History

A Quick History of Antique Samplers

“The decorative functional objects women made often spoke in a secret language, bore a covert imagery. When we read these images in needlework, in paintings, in quilts, rugs, and scrapbooks, we sometimes find a cry for help, sometimes an allusion to a secret political alignment, sometimes a moving symbol about the relationships between men and women”

Miriam Schapiro, Miriam Schapiro: Femmages, 1971 - 1985

Why Are Antique Samplers Important Today?

An expertly crafted antique sampler is more than just a gorgeous objet d’art – it is also a revealing historical artifact with a message from its creator blazing through the ages. In times when young girls and women were so often unable to express themselves naturally due to the restrictions of the societies they lived in, the careful needlework on a sampler was an artistic way for them to fully express their identity and assert their true selves in a world which frowned upon such unfeminine behavior.

This makes antique samplers a fascinating subject! Each sampler is a world of its own when the form, style, and references can reveal something about the creator and their life. Often, not just their own life, but also the lives of those around them.

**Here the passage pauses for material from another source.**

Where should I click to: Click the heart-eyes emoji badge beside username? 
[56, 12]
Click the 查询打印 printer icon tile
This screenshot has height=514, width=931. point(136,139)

As such, they go beyond just interesting historical artifacts and become significant, giving historians a rich primary source of information about the culture and times in which the antique sampler creator lived.

What Are Antique Samplers and Who Made Them?

Samplers are the needlework world’s equivalent of a notebook. Just as you might write something down to remember later, a sampler is a simple way to remember and practice a new needlework pattern.

Antique samplers were typically square or rectangular and made from linen, wool, or silk and embroidered with patterns and motifs using silk thread. These antique samplers typically belonged to young girls of all socioeconomic classes undergoing domestic education, though there are rarer examples from young boys, many of whom lived with the schoolmistress who taught the girls, or from adult women.

Why Did So Many Girls Make Antique Samplers?

Beyond the obvious benefits of learning practical stitchery, samplers were part of a girl’s formal education in what was known as the ‘genteel arts,’ in turn a part of their domestic education.

Samplers made by younger girls are often simple ones, featuring alphabet work as they learned the basics of cross stitch, needlepoint, and other embroidery patterns. As the girls get older, the complexity of the antique samplers increases. While an alphabet may still be present, a canvas may also feature designs, motifs, and sayings.

In many families, these complex samplers were a source of pride, often framed in strategic locations at the family home; a showcase. More than just art, they also indicated their daughter’s skills to potential suitors. In the pre-industrial age, this skill meant new clothes could be made, holes in old clothes could be fixed, and, if all else failed in life, their family home could at least be decorated with beautiful, embroidered art!

When Were Antique Samplers First Made – And Why Did They Stop Making Them?

The first samplers that still exist today come from the Middle Ages. Known as examplars, these were needlework samplers created simply to record new patterns. By the end of the medieval period (1500s), samplers were a common practice across England and Europe.

Their popularity ensured that samplers made the hazardous cross-Atlantic journey with the colonizers; in a new world where self-sufficiency was even more of a necessity than the old, sewing was an important skill within the community. 

As the new world developed, so did its needs. After 1850, women’s education in the United States had formalized, broadening its horizons at the same time. Girls and young women now received a more comprehensive education beyond the ‘genteel arts’ of embroidery and needlecraft. While these two skills were still taught, the focus had moved on, toward painting and drawing.

By the turn of the century, it was not just the Victorian era that was drawing to a close; the creation of samplers was also in steep decline as women turned to Berlin wool work (chemically dyed wools on heavy linen canvas). This new form of embroidery was easier to work with, and the now-obsolete art of sampler-making fell into obscurity with few women continuing the tradition as their voices increasingly joined the public sphere.